● **ACTIVITY**
When you return the lines below, go from the first through the line with "Esportes (98, 2327)", keep them exact, and leave out every picture.

● **SOURCE INFORMATION**
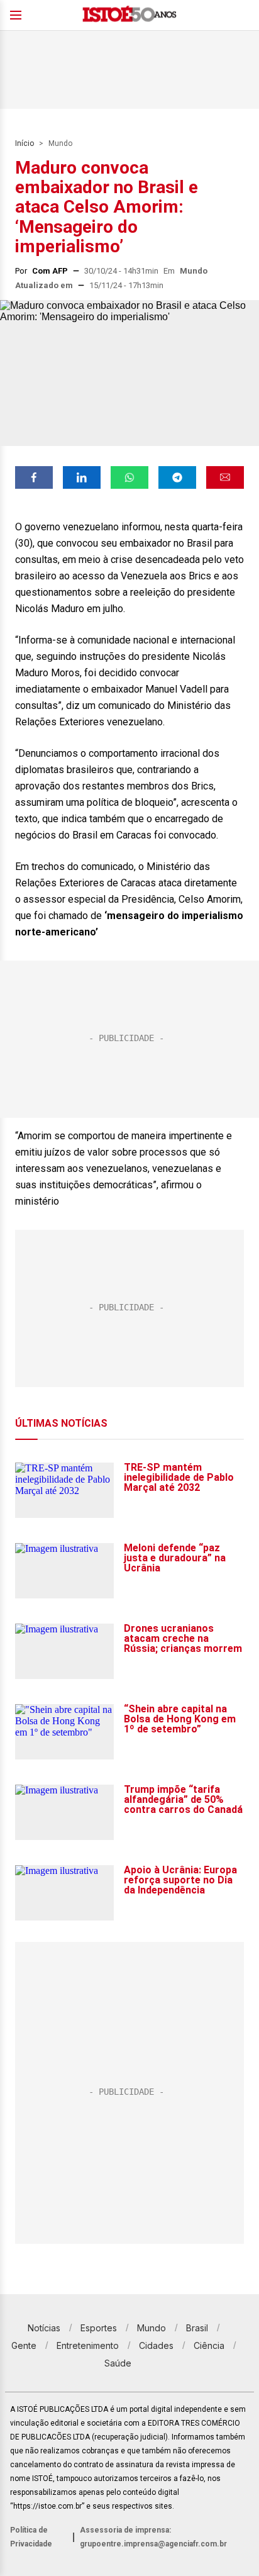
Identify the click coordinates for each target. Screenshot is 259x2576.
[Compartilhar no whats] (129, 477)
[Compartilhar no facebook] (34, 477)
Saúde (117, 2363)
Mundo (60, 143)
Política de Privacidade (31, 2537)
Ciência (209, 2345)
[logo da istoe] (129, 15)
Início (24, 143)
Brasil (197, 2327)
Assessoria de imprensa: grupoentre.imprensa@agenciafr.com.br (153, 2537)
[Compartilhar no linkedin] (82, 477)
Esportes (98, 2327)
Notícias (44, 2327)
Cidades (156, 2345)
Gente (23, 2345)
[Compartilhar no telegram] (177, 477)
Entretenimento (88, 2345)
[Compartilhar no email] (225, 477)
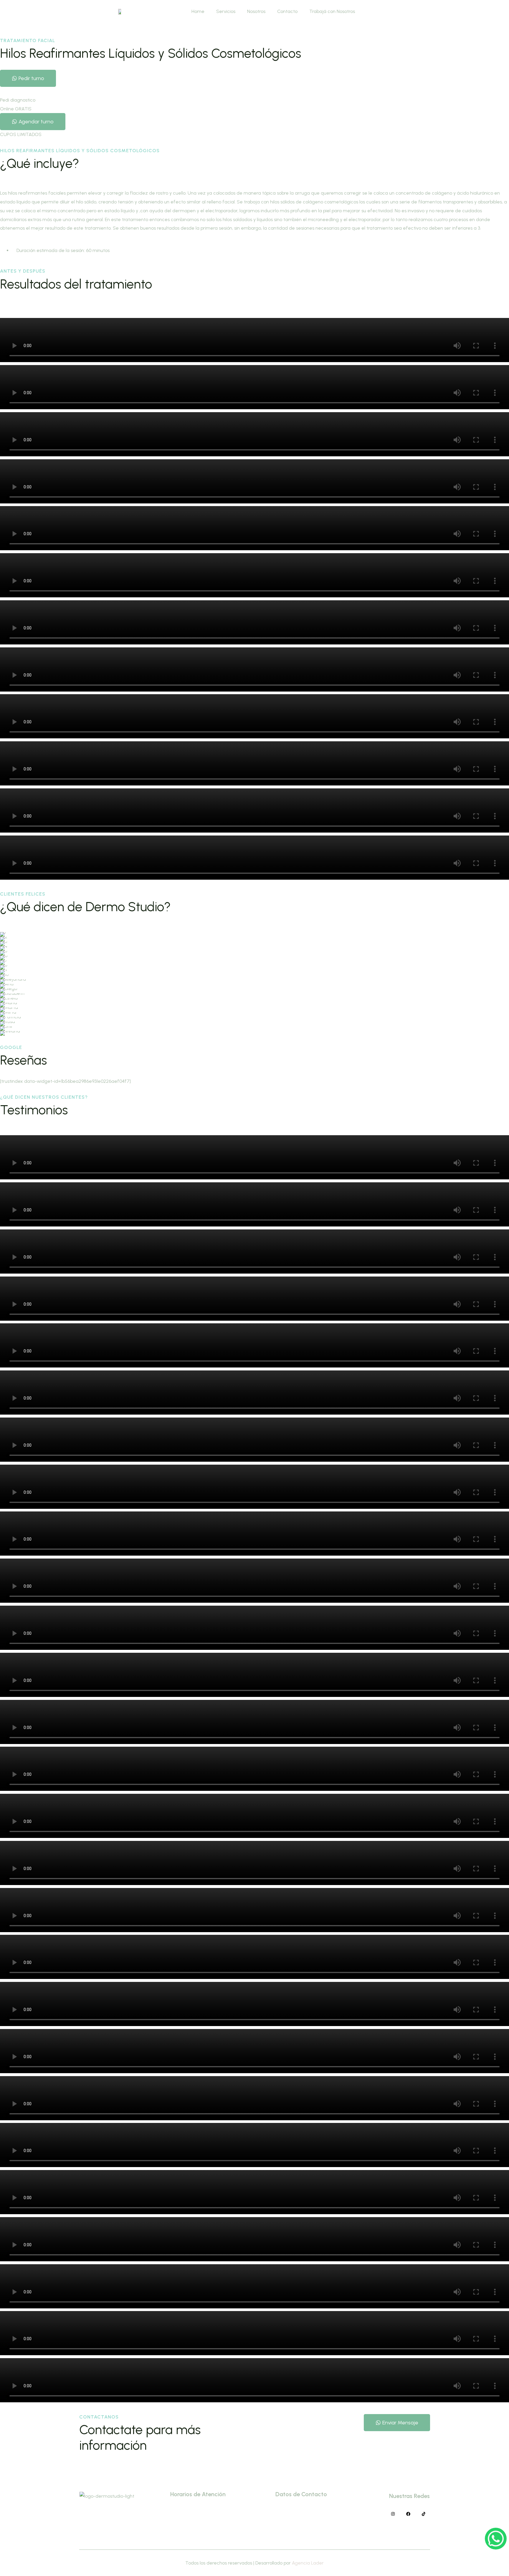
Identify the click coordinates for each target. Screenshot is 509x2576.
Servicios (225, 11)
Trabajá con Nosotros (332, 11)
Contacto (287, 11)
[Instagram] (393, 2514)
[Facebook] (408, 2514)
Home (197, 11)
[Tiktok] (423, 2514)
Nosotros (256, 11)
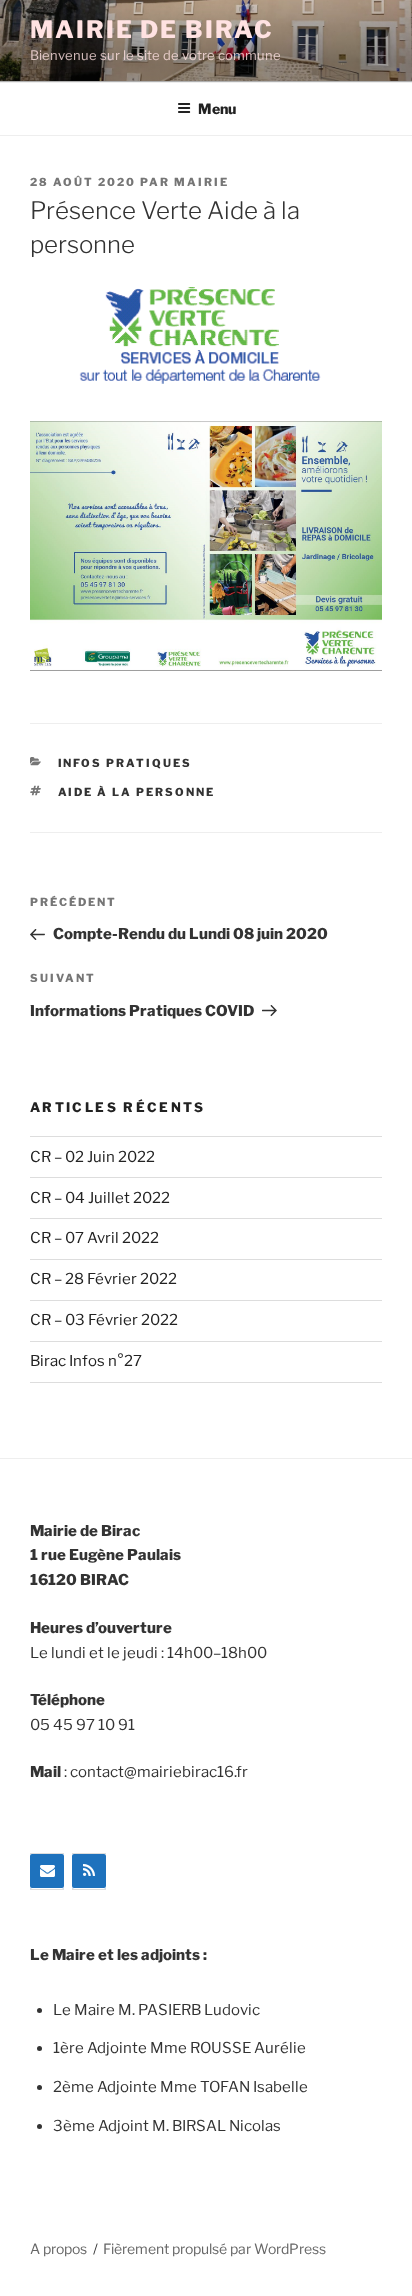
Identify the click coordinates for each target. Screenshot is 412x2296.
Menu (217, 108)
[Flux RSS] (89, 1871)
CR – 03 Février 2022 (104, 1320)
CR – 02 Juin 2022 (92, 1157)
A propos (58, 2248)
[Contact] (47, 1871)
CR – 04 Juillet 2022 (100, 1198)
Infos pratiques (125, 763)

● **ANSWER SECTION**
Identify the click coordinates for each target. Screenshot is 259x2576.
[Compartilhar no whats] (129, 477)
[Compartilhar no facebook] (34, 477)
Saúde (117, 2363)
Mundo (60, 143)
Política de Privacidade (31, 2537)
Ciência (209, 2345)
[logo da istoe] (129, 15)
Início (24, 143)
Brasil (197, 2327)
Assessoria de imprensa: grupoentre.imprensa@agenciafr.com.br (153, 2537)
[Compartilhar no linkedin] (82, 477)
Esportes (98, 2327)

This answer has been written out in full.